With Johanna Hardin (Pomona College), Victoria Woodard (University of Notre Dame), & Nicholas Horton (Amherst College)
In a seminal paper, Nolan and Temple Lang (2010) argued for the fundamental role of computing in the statistics curriculum. In the intervening decade the statistics education community has acknowledged the importance of computational skills to statistics and data science. There remains a notable gap, however, between our classroom use of the computer as a tool and the importance of computational thinking as a skill to be honed. We propose focusing on the computer as part of the thinking process and not only a tool for implementing mathematical theory. In this breakout session we will discuss the how and why of computational thinking as an important aspect of the statistical classroom; brainstorm activities and structures for providing students practice; and discuss how to assess whether or not students have successfully attained an ability to think computationally in parallel with implementation of statistical techniques.
Participants will have the opportunity to engage in breakout-sessions on:
- What aspects of computational thinking that are most important?

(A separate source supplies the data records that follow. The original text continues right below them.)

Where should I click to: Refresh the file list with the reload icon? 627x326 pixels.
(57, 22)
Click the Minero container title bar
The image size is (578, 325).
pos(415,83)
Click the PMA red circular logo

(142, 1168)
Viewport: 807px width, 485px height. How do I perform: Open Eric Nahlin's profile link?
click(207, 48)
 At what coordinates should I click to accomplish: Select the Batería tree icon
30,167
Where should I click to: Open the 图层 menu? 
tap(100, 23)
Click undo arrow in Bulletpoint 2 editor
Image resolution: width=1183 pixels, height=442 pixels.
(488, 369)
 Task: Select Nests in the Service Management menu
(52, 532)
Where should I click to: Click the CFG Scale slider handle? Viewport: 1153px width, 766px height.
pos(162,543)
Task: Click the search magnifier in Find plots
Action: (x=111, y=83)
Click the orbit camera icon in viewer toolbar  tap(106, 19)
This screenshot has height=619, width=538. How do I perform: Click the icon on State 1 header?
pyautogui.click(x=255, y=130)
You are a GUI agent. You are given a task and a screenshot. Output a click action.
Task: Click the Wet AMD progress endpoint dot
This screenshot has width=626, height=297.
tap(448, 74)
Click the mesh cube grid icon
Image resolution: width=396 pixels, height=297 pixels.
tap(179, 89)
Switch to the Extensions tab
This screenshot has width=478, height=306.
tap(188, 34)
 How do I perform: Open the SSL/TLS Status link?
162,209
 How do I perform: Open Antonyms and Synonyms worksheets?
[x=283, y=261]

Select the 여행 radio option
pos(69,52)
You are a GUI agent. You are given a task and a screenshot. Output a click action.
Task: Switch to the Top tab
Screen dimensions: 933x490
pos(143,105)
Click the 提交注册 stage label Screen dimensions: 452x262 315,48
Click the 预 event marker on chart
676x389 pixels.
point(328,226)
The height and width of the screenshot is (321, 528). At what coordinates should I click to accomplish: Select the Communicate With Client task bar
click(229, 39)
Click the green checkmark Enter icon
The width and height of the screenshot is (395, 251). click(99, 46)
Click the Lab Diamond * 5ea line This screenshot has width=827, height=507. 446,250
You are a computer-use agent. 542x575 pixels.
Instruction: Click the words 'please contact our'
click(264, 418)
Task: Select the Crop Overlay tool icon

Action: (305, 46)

- What activities help students develop better statistical computational thinking?
- How can we assess the students’ level of computational thinking?
We hope participants leave with:
- The sense that the computer provides a mechanism for students to experience the entire statistical analysis cycle and to deepen their understanding of fundamental statistical concepts such as variability, inference, and design.
- At least one idea for how to scaffold more computational thinking into the statistics classroom.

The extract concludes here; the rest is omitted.